Göttingen. Spielzeug aus der DDR steht im Mittelpunkt der nächsten Göttinger Modellbörse. Sie findet am Sonntag, 25. Oktober, von 10 bis 16 Uhr in der Festhalle in Weende statt.

Nach fast 40 Jahren DDR war am 3. Oktober 1990 offiziell Schluss mit dem Arbeiter- und Bauernstaat. Inzwischen sind 25 Jahren vergangen und nur die Älteren können sich an das zuletzt meist triste Angebot der ostdeutschen Spielwarenindustrie erinnern. Das war aber nicht immer so: In den Anfangsjahren war die DDR-Spielzeugindustrie ähnlich innovativ wie westliche Anbieter.
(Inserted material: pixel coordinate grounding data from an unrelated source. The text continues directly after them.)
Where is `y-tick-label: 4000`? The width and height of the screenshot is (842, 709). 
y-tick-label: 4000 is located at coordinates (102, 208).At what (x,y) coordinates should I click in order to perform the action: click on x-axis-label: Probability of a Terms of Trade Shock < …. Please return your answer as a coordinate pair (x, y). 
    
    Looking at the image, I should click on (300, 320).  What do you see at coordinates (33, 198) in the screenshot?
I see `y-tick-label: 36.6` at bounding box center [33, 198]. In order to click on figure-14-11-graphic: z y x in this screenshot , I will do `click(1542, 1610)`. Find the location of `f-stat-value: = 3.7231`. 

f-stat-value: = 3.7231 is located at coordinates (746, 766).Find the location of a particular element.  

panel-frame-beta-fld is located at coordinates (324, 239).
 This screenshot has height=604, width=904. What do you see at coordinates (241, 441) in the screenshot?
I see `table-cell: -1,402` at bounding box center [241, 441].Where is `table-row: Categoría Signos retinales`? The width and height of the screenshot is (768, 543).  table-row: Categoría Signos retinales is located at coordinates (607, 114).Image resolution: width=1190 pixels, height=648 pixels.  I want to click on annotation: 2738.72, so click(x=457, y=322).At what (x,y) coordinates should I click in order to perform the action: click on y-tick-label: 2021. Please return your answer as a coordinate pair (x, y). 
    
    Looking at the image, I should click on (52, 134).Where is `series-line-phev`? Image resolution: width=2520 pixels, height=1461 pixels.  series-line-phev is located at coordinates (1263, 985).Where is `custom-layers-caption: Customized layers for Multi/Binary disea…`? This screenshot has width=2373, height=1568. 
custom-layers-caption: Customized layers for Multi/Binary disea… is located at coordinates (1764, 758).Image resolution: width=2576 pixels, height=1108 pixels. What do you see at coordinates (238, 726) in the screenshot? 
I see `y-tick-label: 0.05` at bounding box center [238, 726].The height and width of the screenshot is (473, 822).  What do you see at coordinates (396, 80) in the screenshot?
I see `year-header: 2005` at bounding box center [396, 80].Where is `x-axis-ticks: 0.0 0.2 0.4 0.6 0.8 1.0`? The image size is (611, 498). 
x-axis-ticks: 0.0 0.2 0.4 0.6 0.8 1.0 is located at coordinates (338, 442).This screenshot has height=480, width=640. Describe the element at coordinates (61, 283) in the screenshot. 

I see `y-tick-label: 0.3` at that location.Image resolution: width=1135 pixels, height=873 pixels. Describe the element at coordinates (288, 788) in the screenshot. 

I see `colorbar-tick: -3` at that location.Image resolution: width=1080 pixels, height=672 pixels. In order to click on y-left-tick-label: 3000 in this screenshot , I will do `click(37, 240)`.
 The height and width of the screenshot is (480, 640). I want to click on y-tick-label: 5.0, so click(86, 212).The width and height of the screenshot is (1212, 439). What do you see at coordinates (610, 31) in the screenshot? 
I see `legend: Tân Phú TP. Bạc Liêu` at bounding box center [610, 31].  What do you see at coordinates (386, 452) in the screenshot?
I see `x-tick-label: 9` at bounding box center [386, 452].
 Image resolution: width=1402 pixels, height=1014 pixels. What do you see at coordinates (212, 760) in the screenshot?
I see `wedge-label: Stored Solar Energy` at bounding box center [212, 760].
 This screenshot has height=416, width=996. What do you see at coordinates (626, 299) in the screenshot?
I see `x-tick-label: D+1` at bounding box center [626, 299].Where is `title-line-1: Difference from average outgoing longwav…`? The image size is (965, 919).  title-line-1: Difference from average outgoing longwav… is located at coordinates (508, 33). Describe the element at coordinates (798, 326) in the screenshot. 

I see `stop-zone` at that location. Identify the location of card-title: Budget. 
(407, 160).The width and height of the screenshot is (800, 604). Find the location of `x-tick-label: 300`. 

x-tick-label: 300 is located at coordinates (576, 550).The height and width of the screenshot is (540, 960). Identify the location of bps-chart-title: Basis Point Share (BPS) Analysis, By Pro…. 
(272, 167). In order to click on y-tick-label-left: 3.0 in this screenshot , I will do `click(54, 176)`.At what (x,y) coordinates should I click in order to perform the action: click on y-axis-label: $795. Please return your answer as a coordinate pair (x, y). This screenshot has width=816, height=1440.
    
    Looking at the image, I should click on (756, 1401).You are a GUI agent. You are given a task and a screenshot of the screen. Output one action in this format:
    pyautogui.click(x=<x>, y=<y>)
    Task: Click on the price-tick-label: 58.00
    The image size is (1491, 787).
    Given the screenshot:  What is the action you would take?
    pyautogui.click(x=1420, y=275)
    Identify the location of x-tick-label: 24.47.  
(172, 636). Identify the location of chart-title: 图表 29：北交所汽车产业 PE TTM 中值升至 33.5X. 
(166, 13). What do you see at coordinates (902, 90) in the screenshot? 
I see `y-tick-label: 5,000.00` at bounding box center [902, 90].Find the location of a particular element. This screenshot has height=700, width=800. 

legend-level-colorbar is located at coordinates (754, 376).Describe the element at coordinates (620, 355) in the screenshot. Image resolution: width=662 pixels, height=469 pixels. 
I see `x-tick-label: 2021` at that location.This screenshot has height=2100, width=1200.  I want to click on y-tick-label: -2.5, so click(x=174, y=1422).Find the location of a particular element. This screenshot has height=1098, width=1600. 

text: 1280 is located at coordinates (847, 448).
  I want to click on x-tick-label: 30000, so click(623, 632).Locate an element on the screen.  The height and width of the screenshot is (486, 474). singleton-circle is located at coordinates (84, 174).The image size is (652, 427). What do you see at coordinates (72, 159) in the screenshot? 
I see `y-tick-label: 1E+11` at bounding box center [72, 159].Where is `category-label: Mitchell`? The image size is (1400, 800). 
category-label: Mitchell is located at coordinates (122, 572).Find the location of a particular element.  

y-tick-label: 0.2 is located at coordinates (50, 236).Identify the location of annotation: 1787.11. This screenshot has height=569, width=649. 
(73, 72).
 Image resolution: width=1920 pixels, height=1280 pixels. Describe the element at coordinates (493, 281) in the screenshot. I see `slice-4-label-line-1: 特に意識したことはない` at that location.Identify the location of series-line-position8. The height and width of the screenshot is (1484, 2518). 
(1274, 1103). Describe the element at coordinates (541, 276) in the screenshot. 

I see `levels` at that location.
Da der Staat dringend Devisen benötigte, produzierte und exportierte man sogar Auto- und Eisenbahnmodelle des Klassenfeindes. So gelangte DDR-Spielzeug häufig günstig über Versandhändler via Katalogangebote in westdeutsche Haushalte. Manche DDR-Besucher gaben ihre Ostmark aus dem Zwangsumtausch in den eher tristen Spielzeuggeschäften aus und erinnern sich sicher an den typischen Geruch oder erhielten Ost-Modelle von der Ost-Verwandtschaft oder -Bekanntschaft im Päckchen. Einige der ausgestellten Modelle weisen noch heute diesen unverkennbaren und intensiven Geruch auf.

Während der Börse in der Festhalle Weende, Ernst-Fahlbusch-Straße 20, werden interessante Modelle der ostdeutschen Spielzeugindustrie, von einfachen „Plasteautos“ bis zu anspruchsvollen Modellbahnen und Bausätzen, zu sehen sein. Wie immer können Besucher für mitgebrachtes altes Modell-Spielzeug eine unverbindliche und kostenlose Schätzung des Wertes bekommen und möglicherweise auch einen Käufer finden.

Der Besuch der Ausstellung selbst ist kostenlos. Der Eintritt zur Börse kostet für Besucher ab 14 Jahre drei Euro.